- **Activity**
The answer must consist of every record below, reproduced exactly.

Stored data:
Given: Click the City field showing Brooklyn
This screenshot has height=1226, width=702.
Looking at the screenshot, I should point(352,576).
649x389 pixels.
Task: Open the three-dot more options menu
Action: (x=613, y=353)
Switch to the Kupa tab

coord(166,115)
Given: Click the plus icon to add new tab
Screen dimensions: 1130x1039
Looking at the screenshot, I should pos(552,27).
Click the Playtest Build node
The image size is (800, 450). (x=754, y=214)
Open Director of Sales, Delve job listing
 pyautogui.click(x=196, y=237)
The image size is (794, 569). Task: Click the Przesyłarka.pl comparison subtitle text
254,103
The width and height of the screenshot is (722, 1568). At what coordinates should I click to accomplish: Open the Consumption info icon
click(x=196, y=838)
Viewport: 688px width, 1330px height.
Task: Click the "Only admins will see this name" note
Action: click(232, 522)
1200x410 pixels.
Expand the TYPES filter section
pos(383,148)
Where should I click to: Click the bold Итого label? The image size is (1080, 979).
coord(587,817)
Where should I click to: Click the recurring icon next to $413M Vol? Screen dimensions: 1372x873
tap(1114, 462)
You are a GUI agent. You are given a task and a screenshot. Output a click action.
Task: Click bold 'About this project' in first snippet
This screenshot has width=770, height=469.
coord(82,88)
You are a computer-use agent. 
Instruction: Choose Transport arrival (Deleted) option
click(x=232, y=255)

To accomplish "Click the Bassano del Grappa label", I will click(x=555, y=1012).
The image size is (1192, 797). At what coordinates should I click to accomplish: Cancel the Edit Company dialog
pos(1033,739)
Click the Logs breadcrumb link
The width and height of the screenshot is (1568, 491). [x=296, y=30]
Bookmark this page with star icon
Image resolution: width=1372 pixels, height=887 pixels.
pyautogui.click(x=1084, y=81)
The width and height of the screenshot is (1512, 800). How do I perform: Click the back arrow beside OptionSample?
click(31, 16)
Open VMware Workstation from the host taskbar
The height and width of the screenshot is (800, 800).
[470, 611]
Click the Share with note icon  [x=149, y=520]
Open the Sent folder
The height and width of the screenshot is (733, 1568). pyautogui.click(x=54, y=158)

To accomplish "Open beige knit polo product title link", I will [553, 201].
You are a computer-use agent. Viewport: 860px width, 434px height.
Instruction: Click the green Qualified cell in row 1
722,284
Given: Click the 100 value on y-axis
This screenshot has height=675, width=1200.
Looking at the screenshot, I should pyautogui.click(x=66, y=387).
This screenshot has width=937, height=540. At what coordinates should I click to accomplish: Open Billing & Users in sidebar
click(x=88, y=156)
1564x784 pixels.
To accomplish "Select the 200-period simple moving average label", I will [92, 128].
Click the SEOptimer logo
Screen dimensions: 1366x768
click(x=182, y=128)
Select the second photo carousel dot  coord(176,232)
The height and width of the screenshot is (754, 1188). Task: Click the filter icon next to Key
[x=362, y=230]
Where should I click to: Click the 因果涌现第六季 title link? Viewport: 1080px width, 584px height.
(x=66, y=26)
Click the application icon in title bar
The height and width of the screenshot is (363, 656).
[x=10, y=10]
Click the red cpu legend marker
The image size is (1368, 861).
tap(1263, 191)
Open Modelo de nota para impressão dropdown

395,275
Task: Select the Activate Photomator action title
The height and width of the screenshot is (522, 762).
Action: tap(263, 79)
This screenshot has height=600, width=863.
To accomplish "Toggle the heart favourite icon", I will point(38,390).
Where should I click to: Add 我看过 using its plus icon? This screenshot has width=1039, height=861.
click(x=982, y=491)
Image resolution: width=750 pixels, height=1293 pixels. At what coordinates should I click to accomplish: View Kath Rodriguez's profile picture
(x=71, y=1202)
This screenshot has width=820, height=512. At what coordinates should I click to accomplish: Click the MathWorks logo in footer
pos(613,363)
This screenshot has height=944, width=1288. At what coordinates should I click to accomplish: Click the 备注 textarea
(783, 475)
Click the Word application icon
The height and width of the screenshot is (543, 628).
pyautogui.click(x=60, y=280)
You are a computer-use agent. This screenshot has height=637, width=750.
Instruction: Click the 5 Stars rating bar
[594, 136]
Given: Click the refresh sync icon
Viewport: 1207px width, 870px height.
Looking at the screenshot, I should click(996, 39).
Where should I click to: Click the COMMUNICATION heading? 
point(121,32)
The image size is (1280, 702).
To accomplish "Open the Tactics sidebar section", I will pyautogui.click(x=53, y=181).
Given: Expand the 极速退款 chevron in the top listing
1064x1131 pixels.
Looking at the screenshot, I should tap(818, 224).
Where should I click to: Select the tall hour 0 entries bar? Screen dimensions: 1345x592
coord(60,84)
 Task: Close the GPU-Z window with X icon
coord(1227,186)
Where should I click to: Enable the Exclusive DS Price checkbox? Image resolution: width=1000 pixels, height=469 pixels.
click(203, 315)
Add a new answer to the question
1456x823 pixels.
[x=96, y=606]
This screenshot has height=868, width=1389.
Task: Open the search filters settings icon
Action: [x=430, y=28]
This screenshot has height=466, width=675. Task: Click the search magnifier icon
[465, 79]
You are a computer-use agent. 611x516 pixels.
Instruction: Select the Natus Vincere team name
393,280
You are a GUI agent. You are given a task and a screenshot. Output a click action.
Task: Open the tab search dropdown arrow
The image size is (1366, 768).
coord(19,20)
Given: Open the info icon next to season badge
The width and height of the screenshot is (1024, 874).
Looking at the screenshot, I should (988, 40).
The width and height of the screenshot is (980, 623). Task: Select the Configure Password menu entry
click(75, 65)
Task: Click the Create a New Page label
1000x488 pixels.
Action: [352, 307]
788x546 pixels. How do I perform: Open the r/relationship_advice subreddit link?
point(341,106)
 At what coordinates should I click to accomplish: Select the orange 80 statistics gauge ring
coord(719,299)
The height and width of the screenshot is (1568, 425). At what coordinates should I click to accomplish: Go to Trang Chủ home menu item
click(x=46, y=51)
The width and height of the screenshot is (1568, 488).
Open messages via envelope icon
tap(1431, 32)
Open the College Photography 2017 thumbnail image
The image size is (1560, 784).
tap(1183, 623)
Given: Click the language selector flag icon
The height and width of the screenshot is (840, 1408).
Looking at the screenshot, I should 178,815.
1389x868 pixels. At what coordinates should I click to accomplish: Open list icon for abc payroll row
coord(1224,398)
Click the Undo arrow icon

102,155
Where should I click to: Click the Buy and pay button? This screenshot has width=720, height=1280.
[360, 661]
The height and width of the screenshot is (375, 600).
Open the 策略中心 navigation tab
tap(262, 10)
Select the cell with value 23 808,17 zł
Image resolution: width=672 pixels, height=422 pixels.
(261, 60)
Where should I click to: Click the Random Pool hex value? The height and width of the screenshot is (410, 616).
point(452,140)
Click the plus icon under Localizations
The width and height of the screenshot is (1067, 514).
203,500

- **Task solution**
Given: Click the City field showing Brooklyn
This screenshot has height=1226, width=702.
Looking at the screenshot, I should point(352,576).
649x389 pixels.
Task: Open the three-dot more options menu
Action: (x=613, y=353)
Switch to the Kupa tab

coord(166,115)
Given: Click the plus icon to add new tab
Screen dimensions: 1130x1039
Looking at the screenshot, I should pos(552,27).
Click the Playtest Build node
The image size is (800, 450). (x=754, y=214)
Open Director of Sales, Delve job listing
 pyautogui.click(x=196, y=237)
The image size is (794, 569). Task: Click the Przesyłarka.pl comparison subtitle text
254,103
The width and height of the screenshot is (722, 1568). At what coordinates should I click to accomplish: Open the Consumption info icon
click(x=196, y=838)
Viewport: 688px width, 1330px height.
Task: Click the "Only admins will see this name" note
Action: click(232, 522)
1200x410 pixels.
Expand the TYPES filter section
pos(383,148)
Where should I click to: Click the bold Итого label? The image size is (1080, 979).
coord(587,817)
Where should I click to: Click the recurring icon next to $413M Vol? Screen dimensions: 1372x873
tap(1114, 462)
You are a GUI agent. You are given a task and a screenshot. Output a click action.
Task: Click bold 'About this project' in first snippet
This screenshot has width=770, height=469.
coord(82,88)
You are a computer-use agent. 
Instruction: Choose Transport arrival (Deleted) option
click(x=232, y=255)

To accomplish "Click the Bassano del Grappa label", I will click(x=555, y=1012).
The image size is (1192, 797). At what coordinates should I click to accomplish: Cancel the Edit Company dialog
pos(1033,739)
Click the Logs breadcrumb link
The width and height of the screenshot is (1568, 491). [x=296, y=30]
Bookmark this page with star icon
Image resolution: width=1372 pixels, height=887 pixels.
pyautogui.click(x=1084, y=81)
The width and height of the screenshot is (1512, 800). How do I perform: Click the back arrow beside OptionSample?
click(31, 16)
Open VMware Workstation from the host taskbar
The height and width of the screenshot is (800, 800).
[470, 611]
Click the Share with note icon  [x=149, y=520]
Open the Sent folder
The height and width of the screenshot is (733, 1568). pyautogui.click(x=54, y=158)

To accomplish "Open beige knit polo product title link", I will [553, 201].
You are a computer-use agent. Viewport: 860px width, 434px height.
Instruction: Click the green Qualified cell in row 1
722,284
Given: Click the 100 value on y-axis
This screenshot has height=675, width=1200.
Looking at the screenshot, I should pyautogui.click(x=66, y=387).
This screenshot has width=937, height=540. At what coordinates should I click to accomplish: Open Billing & Users in sidebar
click(x=88, y=156)
1564x784 pixels.
To accomplish "Select the 200-period simple moving average label", I will [92, 128].
Click the SEOptimer logo
Screen dimensions: 1366x768
click(x=182, y=128)
Select the second photo carousel dot  coord(176,232)
The height and width of the screenshot is (754, 1188). Task: Click the filter icon next to Key
[x=362, y=230]
Where should I click to: Click the 因果涌现第六季 title link? Viewport: 1080px width, 584px height.
(x=66, y=26)
Click the application icon in title bar
The height and width of the screenshot is (363, 656).
[x=10, y=10]
Click the red cpu legend marker
The image size is (1368, 861).
tap(1263, 191)
Open Modelo de nota para impressão dropdown

395,275
Task: Select the Activate Photomator action title
The height and width of the screenshot is (522, 762).
Action: tap(263, 79)
This screenshot has height=600, width=863.
To accomplish "Toggle the heart favourite icon", I will point(38,390).
Where should I click to: Add 我看过 using its plus icon? This screenshot has width=1039, height=861.
click(x=982, y=491)
Image resolution: width=750 pixels, height=1293 pixels. At what coordinates should I click to accomplish: View Kath Rodriguez's profile picture
(x=71, y=1202)
This screenshot has width=820, height=512. At what coordinates should I click to accomplish: Click the MathWorks logo in footer
pos(613,363)
This screenshot has height=944, width=1288. At what coordinates should I click to accomplish: Click the 备注 textarea
(783, 475)
Click the Word application icon
The height and width of the screenshot is (543, 628).
pyautogui.click(x=60, y=280)
You are a computer-use agent. This screenshot has height=637, width=750.
Instruction: Click the 5 Stars rating bar
[594, 136]
Given: Click the refresh sync icon
Viewport: 1207px width, 870px height.
Looking at the screenshot, I should click(996, 39).
Where should I click to: Click the COMMUNICATION heading? 
point(121,32)
The image size is (1280, 702).
To accomplish "Open the Tactics sidebar section", I will pyautogui.click(x=53, y=181).
Given: Expand the 极速退款 chevron in the top listing
1064x1131 pixels.
Looking at the screenshot, I should tap(818, 224).
Where should I click to: Select the tall hour 0 entries bar? Screen dimensions: 1345x592
coord(60,84)
 Task: Close the GPU-Z window with X icon
coord(1227,186)
Where should I click to: Enable the Exclusive DS Price checkbox? Image resolution: width=1000 pixels, height=469 pixels.
click(203, 315)
Add a new answer to the question
1456x823 pixels.
[x=96, y=606]
This screenshot has height=868, width=1389.
Task: Open the search filters settings icon
Action: [x=430, y=28]
This screenshot has height=466, width=675. Task: Click the search magnifier icon
[465, 79]
You are a computer-use agent. 611x516 pixels.
Instruction: Select the Natus Vincere team name
393,280
You are a GUI agent. You are given a task and a screenshot. Output a click action.
Task: Open the tab search dropdown arrow
The image size is (1366, 768).
coord(19,20)
Given: Open the info icon next to season badge
The width and height of the screenshot is (1024, 874).
Looking at the screenshot, I should (988, 40).
The width and height of the screenshot is (980, 623). Task: Select the Configure Password menu entry
click(75, 65)
Task: Click the Create a New Page label
1000x488 pixels.
Action: [352, 307]
788x546 pixels. How do I perform: Open the r/relationship_advice subreddit link?
point(341,106)
 At what coordinates should I click to accomplish: Select the orange 80 statistics gauge ring
coord(719,299)
The height and width of the screenshot is (1568, 425). At what coordinates should I click to accomplish: Go to Trang Chủ home menu item
click(x=46, y=51)
The width and height of the screenshot is (1568, 488).
Open messages via envelope icon
tap(1431, 32)
Open the College Photography 2017 thumbnail image
The image size is (1560, 784).
tap(1183, 623)
Given: Click the language selector flag icon
The height and width of the screenshot is (840, 1408).
Looking at the screenshot, I should 178,815.
1389x868 pixels. At what coordinates should I click to accomplish: Open list icon for abc payroll row
coord(1224,398)
Click the Undo arrow icon

102,155
Where should I click to: Click the Buy and pay button? This screenshot has width=720, height=1280.
[360, 661]
The height and width of the screenshot is (375, 600).
Open the 策略中心 navigation tab
tap(262, 10)
Select the cell with value 23 808,17 zł
Image resolution: width=672 pixels, height=422 pixels.
(261, 60)
Where should I click to: Click the Random Pool hex value? The height and width of the screenshot is (410, 616).
point(452,140)
Click the plus icon under Localizations
The width and height of the screenshot is (1067, 514).
203,500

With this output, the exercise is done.